* **Data to examine**

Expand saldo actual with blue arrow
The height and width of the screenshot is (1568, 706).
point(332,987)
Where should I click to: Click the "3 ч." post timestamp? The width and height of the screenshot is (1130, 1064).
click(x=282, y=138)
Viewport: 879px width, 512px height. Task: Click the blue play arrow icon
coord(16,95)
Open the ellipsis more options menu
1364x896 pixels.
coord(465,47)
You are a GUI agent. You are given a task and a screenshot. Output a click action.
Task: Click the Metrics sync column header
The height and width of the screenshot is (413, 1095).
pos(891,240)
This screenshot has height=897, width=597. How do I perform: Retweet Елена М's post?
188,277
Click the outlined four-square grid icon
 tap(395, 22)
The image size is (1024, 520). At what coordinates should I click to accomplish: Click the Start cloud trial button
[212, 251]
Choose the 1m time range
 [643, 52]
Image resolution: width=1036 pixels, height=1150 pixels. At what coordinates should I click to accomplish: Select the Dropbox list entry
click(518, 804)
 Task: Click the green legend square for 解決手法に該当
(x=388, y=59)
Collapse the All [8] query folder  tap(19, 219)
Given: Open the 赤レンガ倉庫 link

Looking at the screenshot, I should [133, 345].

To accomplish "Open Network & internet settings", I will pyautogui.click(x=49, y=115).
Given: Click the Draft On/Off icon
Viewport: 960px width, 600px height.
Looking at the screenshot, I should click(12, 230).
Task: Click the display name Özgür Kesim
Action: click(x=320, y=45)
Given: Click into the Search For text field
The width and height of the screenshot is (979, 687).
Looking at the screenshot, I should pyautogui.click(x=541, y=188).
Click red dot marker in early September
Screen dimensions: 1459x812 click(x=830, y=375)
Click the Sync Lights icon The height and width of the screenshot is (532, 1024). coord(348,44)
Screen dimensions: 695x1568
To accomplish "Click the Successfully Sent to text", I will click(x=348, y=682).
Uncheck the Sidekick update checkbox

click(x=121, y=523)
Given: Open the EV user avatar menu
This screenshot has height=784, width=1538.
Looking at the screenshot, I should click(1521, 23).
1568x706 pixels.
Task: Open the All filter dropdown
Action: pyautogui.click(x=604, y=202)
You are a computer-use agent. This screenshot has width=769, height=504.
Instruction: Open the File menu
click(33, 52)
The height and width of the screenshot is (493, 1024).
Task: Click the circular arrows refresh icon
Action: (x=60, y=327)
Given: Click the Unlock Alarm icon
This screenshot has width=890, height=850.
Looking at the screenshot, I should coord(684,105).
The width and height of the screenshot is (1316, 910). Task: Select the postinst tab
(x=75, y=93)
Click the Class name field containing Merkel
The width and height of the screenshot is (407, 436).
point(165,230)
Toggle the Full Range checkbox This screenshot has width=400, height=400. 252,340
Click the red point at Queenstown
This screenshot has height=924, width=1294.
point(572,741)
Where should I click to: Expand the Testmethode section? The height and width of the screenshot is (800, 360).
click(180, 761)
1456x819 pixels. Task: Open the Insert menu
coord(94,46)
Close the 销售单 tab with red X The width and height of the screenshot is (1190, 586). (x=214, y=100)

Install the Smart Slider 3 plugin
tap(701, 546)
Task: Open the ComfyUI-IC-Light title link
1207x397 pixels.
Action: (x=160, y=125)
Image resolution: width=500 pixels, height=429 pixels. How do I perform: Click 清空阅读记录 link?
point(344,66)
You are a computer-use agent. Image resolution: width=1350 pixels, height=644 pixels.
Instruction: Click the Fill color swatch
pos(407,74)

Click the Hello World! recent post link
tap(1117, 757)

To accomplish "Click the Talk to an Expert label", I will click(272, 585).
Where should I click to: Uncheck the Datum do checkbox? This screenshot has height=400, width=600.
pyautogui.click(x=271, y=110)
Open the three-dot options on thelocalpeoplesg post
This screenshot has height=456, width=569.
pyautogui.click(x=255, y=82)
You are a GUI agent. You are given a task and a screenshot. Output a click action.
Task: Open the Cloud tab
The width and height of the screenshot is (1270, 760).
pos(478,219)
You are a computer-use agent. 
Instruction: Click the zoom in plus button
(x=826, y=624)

* **Exercise instructions**
Search the entries above for the string "computer". Copy each line that holds it.

* **Exercise answer**
You are a computer-use agent. This screenshot has width=769, height=504.
You are a computer-use agent. Image resolution: width=1350 pixels, height=644 pixels.
You are a computer-use agent. 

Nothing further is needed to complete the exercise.